New York City’s avian range extends well beyond pigeons, house sparrows, and starlings. Tufted titmice, robins, red-tailed hawks, mourning doves, cardinals, and, if you were lucky a few weeks ago, the fabulous snowy owl can all be seen in the parks. In the spring, Central Park serves as a significant migrant flyway for various bird species, resulting in an influx of new and thrilling visitors. However, in this fractured metropolitan environment, diversity is not uniformly spread. But, what if, like last spring, you didn’t feel comfortable going into the busy park and instead choose to gaze out the window?

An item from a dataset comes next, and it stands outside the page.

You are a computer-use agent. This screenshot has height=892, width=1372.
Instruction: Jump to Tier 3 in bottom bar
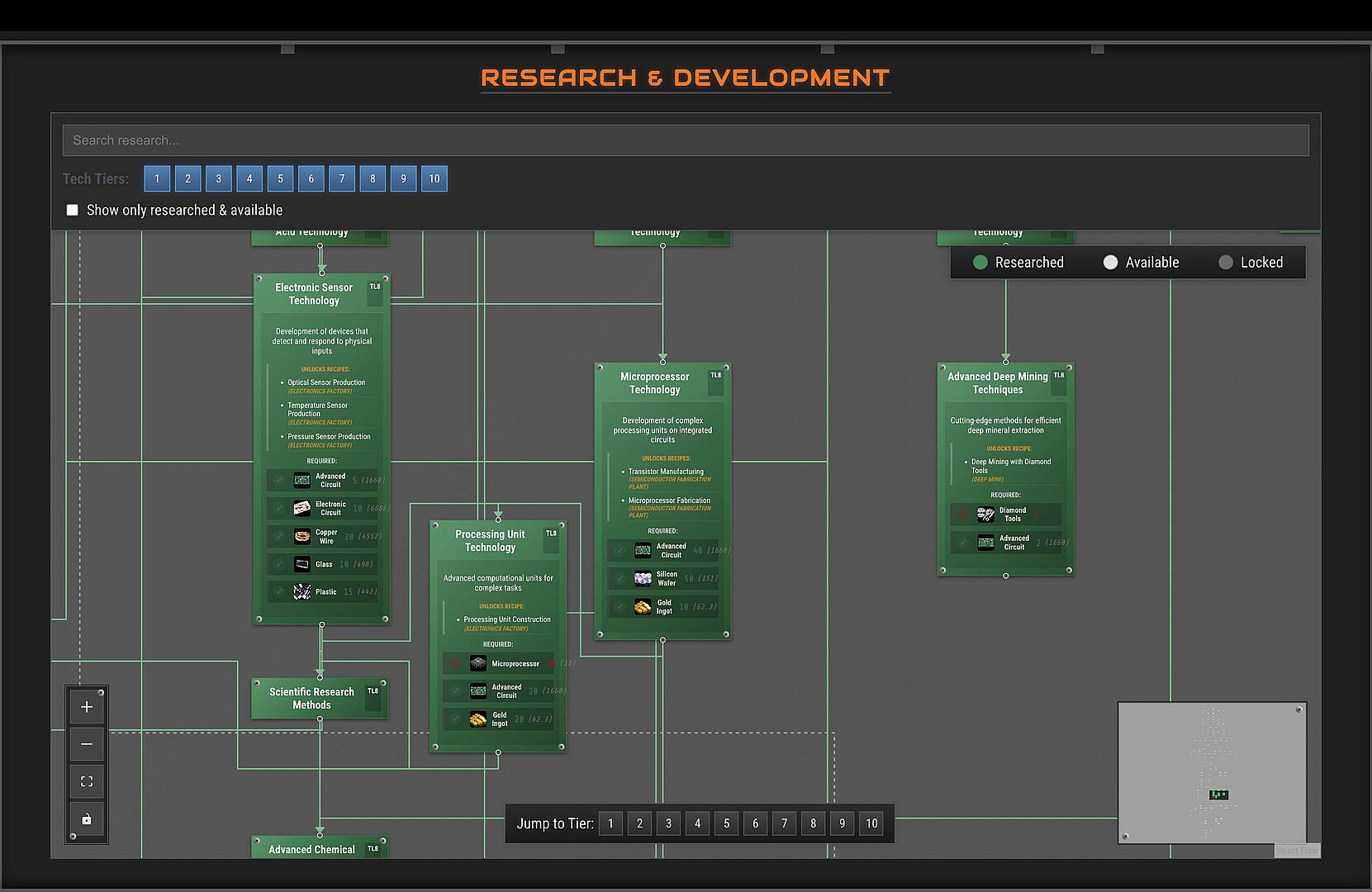tap(668, 823)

What if you were out busy and didn’t have time to put on your binoculars for a walk through the park when you weren’t in your pajamas like some? A garden can be a luxury at times. Is it, however, necessary to have the ability to see birds? An increasing body of evidence has quantified the health benefits of investing time in nature. Anxiety can be minimized, pessimistic rumination is reduced, and well-being improved by taking a short stroll in a natural green space. Is it any less uplifting if nature bursts out onto the sidewalk? Don’t animals like starlings inspire us with their tenacity in the face of a city’s often ridiculous ugliness?
The city looked incredibly bleak at times this winter, and nothing about the urban atmosphere reminded me of life or the natural world; sprawling warehouse buildings, scaffolding, for-rent signage, and restaurant structures struggling under snow. Then I saw five of them high up in the clouds, beside the water tower. I’m familiar with their triangular wings and fast, suspicious behaviour. Then, when they soared up and away from me, they left behind hope: of the bluer sky and future springtimes.